In-situ and ex-situ EPS-corona formation on ZnO QDs mitigates their environmental toxicity in the freshwater microalgae Chlorella sp.

Summary

EPS coronas formed on ZnO quantum dots, either during (in-situ) or prior to (ex-situ) algal exposure, attenuated oxidative stress, preserved photosynthetic efficiency, and reduced growth inhibition in Chlorella sp., while maintaining ZnO QD fluorescence.
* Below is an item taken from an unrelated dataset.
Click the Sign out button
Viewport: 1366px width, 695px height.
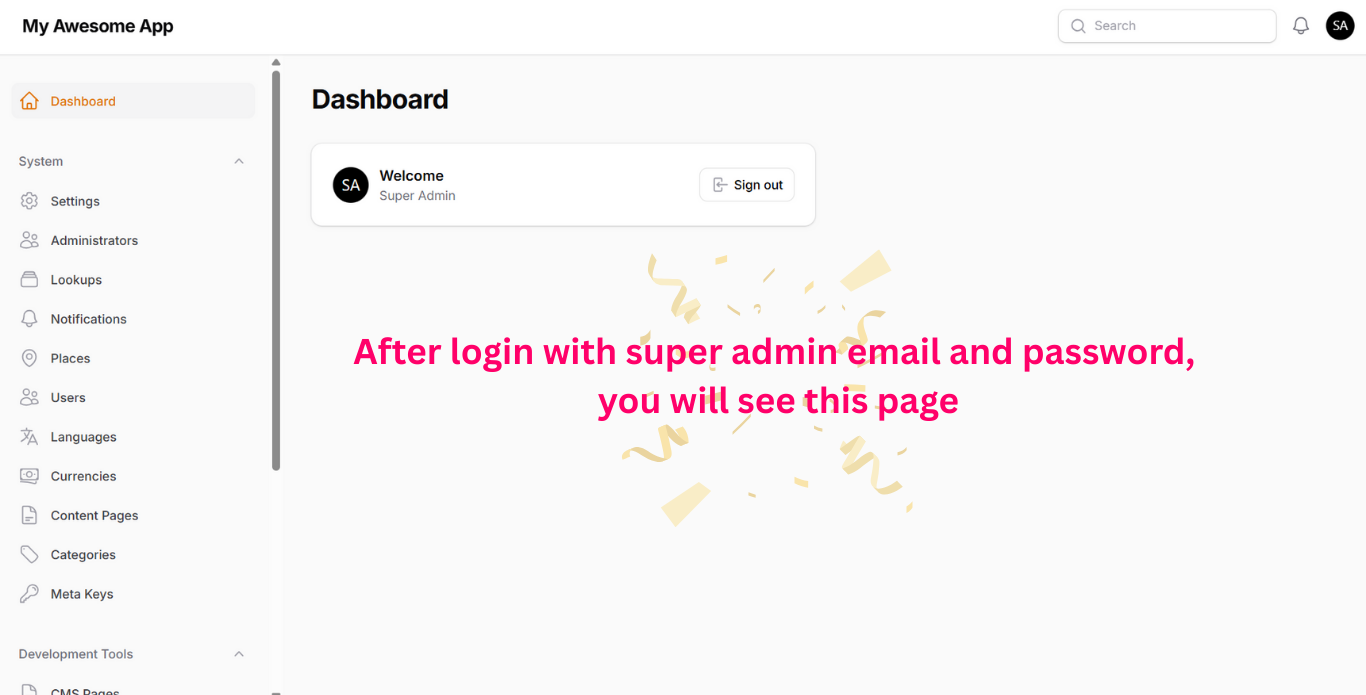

These results suggest an eco-corona strategy to mitigate environmental risks of ZnO QDs used in cosmetic products like sunscreens.

Key Findings

• Pristine ZnO QDs induced oxidative stress (elevated ROS, MDA, SOD, catalase) and reduced photosynthetic efficiency with growth inhibition in Chlorella sp.
• Both in-situ and ex-situ EPS coronas (loosely- and tightly-bound) reduced oxidative stress, improved photosynthetic efficiency, and mitigated growth inhibition.
• EPS coronas maintained ZnO QD fluorescence activity, indicating preserved functional properties while reducing toxicity.

Clinical Implications

Encourages formulation scientists and regulators to consider EPS-inspired surface modifications or eco-corona-mimicking approaches for ZnO QDs in sunscreens to mitigate environmental impact while preserving optical performance.

Limitations

• Findings are limited to a microalgal model and may not directly translate to complex ecosystems or human exposure scenarios
• Concentration range (0.25–1.0 mg/L) and single-species testing may not capture real-world variability

Future Directions

Extend testing to multiple trophic levels and field conditions, evaluate long-term eco-corona stability, and explore engineered surface modifications that mimic EPS coronas in formulation contexts.